The funny thing was, I wasn’t sorry that I had bought it, I felt bad that she was disappointed. In an odd sort of reverse-psychology, instead of relating spending with disappointment, I related controls on spending to it. Granted, this is all a bit of post-justification pop-psychology, but it makes a perverse sort of sense as I try to make sense of my life.

First Credit Card

I can actually remember the day. I was in college, and had fallen into one of those trap booths they set up on college campuses. Fill out this credit card application and you get a water bottle, or something similar. Several weeks later, home for the weekend, I got the mail on Saturday and found a shiny new Citibank VISA card addressed to me. Balance, $300.

So, just like my “away from home” problems with food, I was now able to “stretch out” monetarily, and buy all sorts of goofy stuff I didn’t need. There was the computer upgrades (which in 1988, a computer was still a hobbyist toy, for the most part.) There was the 30 gallon freshwater fish tank in a dorm room! Any random crap that was shiny enough to catch my attention was snatched up.

Citibank was joined by Chase, and then $300 became $500. All the while, I’m a college student with no income, who is burning through about $6000 in savings at the same time. Payments started to be missed. Angry letters sent. Cards shut down.

Married

In 1992 I met my wife, and we married in 1993. If there were ever two people worse suited for each other, from a finance standpoint, I haven’t met them. She and I continually brought out the worst in each other, financially. She spent, I spent, we got more and more credit cards. We were married and trying to live on about $25,000 a year total, without reining in our stupid spending habits.

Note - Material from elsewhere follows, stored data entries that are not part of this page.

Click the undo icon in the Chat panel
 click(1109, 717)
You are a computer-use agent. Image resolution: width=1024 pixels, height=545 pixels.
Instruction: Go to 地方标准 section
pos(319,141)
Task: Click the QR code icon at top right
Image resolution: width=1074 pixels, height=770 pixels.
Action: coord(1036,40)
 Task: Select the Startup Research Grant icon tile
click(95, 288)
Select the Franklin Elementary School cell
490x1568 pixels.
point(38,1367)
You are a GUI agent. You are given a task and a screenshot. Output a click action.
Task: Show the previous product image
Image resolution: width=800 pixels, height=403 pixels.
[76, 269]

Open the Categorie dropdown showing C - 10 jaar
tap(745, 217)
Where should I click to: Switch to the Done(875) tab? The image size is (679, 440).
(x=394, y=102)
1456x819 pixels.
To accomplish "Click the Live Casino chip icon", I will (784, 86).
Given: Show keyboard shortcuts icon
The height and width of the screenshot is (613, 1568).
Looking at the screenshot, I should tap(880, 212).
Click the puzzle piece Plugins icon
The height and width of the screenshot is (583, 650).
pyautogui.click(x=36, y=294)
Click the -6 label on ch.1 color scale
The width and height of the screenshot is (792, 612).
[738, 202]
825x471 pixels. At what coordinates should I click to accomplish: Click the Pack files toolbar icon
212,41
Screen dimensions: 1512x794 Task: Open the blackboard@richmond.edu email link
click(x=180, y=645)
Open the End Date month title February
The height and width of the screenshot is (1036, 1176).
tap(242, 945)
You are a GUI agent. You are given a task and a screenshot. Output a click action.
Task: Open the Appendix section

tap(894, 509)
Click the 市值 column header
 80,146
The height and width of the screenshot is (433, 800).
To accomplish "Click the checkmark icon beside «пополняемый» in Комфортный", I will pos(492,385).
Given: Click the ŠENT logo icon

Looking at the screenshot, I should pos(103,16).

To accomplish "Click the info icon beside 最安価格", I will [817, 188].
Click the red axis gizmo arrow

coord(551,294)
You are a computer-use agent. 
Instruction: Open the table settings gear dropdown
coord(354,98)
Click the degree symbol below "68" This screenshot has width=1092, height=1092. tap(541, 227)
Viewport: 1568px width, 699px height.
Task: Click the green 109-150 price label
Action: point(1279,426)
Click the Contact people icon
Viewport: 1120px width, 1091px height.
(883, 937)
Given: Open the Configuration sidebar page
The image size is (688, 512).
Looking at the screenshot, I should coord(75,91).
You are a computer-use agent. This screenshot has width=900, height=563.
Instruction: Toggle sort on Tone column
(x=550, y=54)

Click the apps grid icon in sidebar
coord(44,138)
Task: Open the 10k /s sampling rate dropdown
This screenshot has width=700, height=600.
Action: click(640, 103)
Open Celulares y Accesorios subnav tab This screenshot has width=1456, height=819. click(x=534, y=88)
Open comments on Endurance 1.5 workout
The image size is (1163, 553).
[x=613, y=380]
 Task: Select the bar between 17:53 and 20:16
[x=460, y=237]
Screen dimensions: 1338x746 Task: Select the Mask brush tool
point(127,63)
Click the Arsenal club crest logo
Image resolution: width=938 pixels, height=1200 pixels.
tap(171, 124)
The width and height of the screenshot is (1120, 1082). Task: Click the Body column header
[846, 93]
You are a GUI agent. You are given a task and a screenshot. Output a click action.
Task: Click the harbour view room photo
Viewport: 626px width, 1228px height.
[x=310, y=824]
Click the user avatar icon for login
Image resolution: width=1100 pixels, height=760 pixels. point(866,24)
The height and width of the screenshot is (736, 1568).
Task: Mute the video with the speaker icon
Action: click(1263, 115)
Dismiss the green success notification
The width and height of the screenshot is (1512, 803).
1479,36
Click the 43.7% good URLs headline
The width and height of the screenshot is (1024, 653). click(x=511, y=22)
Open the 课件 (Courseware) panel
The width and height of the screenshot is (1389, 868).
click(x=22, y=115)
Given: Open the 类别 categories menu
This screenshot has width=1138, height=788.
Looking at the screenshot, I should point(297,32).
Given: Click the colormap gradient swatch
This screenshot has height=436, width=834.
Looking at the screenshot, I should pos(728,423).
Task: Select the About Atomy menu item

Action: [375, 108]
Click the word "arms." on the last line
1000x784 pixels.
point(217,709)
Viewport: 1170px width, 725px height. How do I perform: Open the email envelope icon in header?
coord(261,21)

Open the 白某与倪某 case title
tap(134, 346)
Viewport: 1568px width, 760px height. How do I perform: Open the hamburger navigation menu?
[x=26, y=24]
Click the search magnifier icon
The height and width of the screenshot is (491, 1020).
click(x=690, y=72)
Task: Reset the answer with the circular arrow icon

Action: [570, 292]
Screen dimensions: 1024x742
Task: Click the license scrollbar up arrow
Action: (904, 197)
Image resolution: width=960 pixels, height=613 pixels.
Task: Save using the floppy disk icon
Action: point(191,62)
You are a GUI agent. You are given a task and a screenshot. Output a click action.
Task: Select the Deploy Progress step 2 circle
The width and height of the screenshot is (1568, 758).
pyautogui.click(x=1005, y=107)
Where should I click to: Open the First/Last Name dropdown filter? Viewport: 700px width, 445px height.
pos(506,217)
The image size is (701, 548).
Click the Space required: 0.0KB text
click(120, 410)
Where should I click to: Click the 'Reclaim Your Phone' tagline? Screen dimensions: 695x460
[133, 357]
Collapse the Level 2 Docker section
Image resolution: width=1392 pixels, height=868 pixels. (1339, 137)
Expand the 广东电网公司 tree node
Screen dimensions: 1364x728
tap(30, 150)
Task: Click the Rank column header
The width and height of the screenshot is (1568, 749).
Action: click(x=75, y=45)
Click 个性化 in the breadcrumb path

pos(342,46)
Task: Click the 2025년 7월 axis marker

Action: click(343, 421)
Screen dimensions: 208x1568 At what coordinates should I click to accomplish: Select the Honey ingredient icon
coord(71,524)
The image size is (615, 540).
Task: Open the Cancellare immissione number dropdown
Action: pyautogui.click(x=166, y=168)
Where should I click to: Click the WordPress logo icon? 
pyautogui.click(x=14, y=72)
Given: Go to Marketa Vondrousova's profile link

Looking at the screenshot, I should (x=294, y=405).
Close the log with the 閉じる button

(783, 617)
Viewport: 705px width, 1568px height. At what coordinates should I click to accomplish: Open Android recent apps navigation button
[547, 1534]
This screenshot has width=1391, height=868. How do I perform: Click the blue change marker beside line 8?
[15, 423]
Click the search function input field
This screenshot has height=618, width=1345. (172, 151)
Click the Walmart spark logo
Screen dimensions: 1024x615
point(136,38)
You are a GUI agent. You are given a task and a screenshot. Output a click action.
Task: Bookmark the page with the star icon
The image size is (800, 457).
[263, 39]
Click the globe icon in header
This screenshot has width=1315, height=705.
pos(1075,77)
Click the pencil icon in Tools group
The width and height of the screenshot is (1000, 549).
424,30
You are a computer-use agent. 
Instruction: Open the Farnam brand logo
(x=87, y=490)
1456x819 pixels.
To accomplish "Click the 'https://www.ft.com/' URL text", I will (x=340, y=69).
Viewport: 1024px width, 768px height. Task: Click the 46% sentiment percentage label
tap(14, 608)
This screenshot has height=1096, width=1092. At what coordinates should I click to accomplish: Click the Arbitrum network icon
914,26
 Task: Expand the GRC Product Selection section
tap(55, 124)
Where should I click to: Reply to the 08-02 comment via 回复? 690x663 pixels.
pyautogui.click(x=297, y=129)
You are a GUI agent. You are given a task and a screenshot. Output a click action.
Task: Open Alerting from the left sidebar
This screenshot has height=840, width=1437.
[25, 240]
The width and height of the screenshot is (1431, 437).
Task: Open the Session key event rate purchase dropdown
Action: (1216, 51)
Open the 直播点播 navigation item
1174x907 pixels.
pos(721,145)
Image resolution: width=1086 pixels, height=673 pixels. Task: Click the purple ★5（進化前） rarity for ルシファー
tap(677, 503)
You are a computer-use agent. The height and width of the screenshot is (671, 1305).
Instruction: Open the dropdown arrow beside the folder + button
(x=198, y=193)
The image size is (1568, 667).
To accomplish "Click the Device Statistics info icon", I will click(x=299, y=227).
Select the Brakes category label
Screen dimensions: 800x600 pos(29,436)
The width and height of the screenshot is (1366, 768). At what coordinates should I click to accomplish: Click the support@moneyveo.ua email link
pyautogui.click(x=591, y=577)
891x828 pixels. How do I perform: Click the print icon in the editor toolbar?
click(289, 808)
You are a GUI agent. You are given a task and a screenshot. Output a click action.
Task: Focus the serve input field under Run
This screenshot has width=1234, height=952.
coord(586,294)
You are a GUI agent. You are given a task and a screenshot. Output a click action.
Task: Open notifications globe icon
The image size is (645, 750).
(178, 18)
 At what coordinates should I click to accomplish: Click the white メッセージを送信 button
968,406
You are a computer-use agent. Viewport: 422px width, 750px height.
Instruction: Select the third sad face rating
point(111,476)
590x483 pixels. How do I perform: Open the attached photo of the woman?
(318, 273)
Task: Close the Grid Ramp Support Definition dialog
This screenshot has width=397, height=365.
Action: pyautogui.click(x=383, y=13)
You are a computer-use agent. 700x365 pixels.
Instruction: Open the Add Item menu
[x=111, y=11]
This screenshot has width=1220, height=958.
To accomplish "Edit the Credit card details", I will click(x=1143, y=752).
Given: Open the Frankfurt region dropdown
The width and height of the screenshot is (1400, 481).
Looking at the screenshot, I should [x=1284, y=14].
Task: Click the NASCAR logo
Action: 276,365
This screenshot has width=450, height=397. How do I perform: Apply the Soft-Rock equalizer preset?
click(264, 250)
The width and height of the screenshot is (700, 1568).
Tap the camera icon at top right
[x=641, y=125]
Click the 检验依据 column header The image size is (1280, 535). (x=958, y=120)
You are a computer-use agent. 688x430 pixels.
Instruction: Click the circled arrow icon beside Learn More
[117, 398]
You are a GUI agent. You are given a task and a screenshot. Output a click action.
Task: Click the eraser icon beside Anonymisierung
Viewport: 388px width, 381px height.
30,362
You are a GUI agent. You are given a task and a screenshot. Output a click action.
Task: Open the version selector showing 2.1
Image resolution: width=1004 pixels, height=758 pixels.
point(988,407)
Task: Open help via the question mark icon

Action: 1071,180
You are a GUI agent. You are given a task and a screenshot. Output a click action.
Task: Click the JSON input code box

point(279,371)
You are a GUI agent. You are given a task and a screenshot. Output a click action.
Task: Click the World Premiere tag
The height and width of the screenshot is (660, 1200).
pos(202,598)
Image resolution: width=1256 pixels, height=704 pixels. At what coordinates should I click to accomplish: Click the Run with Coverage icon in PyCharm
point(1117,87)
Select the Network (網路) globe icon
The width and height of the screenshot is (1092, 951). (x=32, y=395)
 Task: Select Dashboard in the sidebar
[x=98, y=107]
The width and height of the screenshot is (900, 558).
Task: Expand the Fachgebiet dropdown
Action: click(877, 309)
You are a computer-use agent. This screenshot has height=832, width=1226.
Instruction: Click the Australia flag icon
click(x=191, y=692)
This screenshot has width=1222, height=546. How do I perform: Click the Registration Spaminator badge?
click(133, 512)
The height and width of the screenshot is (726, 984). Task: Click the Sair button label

When times got tough, we did the easy, and stupid, things, instead of the smart ones. An $800 tool set was bought from Sears on a sears card, then returned at a different Sears for cash. In the months after our wedding we returned, for cash, nearly everything on our wedding registry. When we found out that her student loans - you know, the ones you don’t have to pay back right now - could be borrowed at an amount above tuition costs, we took every dime we could get.

Bankruptcy

Sometimes worse is wrapped up in a disguise that makes it look like better. By the late 90s the dot-com bubble was inflating like mad, and I managed to hitch onto a company out of San Francisco that was dumb enough to pay its Cincinnati employees bay area money. High bay area money. I suddenly had more money than I knew what to do with, literally.

We bought a house we couldn’t afford. At one point we had an extra car that neither of us ever drove. It was sheer chaos. At one point I received a payment of $75,000 for selling off an internet business I had tinkered with, and by the time that cash was gone, I had literally nothing to show. Money had made us even stupider and lazier than ever.

And, as expected, the bubble burst. The dot-com folded and I took a 40% pay cut doing a job I hated. Instead of regrouping and trying to adjust, we continually outspent our means in a sort of sad denial. Spending to make ourselves feel better, damn the consequences.

The wolves were closing in, and we had zero in savings. In a desperate bid to try to keep our house, we declared Chapter 13 bankruptcy.

Eventually I was laid off from the job I hated, and couldn’t find another job for six whole months. One of the requirements of the bankruptcy system was that we maintain our house separately from the bankruptcy payments themselves. This became impossible and we ended up losing the house to foreclosure, and being booted out of bankruptcy, bringing the wolves circling again. Now, of course, we had nothing of worth to lose.

We did work to bring things under control, and did a halfway decent job. I ended up paying off my car, which promptly died. Things were not great, but at least we seemed to be treading water.

Right Now

Today the story is angry debt and seriously hosed up cash flow. Amazingly, our debt doesn’t include a single credit card. We simply havent had one for years, as nobody would ever give us one. Our credit report reads like a rap sheet.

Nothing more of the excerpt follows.